[WORK ORDER]
Return only those lines of the listing that hold the word "computer".

---

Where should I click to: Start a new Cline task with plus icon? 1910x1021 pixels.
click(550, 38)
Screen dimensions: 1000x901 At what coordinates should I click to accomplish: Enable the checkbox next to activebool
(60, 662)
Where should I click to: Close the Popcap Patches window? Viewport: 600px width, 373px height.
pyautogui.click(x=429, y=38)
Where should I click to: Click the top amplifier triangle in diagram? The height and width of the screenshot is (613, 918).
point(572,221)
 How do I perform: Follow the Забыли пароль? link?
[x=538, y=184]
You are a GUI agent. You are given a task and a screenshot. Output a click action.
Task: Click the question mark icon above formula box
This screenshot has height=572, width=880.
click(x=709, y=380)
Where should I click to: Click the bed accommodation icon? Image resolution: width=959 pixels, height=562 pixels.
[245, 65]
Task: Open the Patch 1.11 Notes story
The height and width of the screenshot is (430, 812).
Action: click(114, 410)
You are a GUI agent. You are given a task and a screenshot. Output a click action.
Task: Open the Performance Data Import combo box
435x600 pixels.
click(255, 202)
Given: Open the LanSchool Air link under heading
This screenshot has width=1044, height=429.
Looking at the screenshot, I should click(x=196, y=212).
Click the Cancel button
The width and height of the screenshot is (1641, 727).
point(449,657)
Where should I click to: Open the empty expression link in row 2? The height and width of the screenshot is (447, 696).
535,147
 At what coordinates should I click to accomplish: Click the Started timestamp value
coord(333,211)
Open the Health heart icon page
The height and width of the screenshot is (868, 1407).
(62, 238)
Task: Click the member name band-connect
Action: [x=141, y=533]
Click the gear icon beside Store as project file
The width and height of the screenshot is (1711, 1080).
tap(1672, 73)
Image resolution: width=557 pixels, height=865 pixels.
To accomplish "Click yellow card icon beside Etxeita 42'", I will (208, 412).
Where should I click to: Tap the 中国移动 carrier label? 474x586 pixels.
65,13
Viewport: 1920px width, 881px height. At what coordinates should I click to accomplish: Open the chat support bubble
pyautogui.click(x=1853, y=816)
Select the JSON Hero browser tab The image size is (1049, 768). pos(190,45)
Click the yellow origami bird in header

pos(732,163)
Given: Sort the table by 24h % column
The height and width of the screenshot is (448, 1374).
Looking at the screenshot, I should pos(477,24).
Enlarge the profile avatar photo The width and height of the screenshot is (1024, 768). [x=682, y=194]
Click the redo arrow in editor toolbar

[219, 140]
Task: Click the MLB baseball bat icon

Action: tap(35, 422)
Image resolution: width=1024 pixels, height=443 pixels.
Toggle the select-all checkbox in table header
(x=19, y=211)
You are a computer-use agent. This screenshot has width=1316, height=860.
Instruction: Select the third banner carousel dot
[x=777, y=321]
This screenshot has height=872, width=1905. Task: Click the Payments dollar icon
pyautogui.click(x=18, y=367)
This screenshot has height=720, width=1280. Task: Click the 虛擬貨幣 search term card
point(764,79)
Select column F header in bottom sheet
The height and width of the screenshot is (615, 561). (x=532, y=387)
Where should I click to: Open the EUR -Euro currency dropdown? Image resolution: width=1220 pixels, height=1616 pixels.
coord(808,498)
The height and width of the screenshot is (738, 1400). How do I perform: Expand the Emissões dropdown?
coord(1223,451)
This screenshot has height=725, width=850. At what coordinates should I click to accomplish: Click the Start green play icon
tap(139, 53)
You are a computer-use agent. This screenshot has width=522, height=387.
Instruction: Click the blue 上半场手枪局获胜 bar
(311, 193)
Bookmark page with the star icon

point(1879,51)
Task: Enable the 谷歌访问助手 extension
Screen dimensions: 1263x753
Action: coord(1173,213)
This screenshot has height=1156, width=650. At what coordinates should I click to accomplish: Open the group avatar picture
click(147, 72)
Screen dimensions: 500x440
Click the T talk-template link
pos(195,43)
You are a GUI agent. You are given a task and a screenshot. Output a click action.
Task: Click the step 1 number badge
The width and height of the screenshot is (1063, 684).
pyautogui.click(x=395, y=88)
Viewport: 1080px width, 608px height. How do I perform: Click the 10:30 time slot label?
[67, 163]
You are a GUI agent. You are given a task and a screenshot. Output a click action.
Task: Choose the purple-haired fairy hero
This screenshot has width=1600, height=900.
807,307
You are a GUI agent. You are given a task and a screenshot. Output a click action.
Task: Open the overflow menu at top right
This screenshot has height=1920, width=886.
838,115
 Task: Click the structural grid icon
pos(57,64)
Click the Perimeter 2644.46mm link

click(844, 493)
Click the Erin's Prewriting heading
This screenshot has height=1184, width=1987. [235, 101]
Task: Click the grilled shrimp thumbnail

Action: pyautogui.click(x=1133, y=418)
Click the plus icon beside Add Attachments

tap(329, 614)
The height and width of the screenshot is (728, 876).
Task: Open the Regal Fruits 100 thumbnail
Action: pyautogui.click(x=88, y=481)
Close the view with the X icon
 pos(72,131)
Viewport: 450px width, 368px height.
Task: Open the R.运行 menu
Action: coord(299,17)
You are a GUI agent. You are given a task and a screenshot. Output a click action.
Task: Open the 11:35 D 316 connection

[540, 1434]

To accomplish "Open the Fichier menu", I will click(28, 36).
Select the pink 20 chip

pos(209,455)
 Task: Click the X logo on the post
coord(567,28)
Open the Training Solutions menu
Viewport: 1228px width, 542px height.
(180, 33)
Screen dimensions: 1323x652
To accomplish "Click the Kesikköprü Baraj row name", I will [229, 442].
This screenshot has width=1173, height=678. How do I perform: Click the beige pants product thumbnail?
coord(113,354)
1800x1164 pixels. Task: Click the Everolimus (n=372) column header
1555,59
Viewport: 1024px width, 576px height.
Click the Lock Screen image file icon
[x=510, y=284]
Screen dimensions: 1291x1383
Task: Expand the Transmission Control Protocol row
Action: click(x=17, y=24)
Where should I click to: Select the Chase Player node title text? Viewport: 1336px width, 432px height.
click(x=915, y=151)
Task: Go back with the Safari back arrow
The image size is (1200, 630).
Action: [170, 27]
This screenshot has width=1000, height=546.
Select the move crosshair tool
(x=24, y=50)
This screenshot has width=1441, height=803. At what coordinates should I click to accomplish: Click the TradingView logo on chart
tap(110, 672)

---

[RESPONSE]
You are a computer-use agent. This screenshot has width=1316, height=860.
You are a computer-use agent. This screenshot has width=522, height=387.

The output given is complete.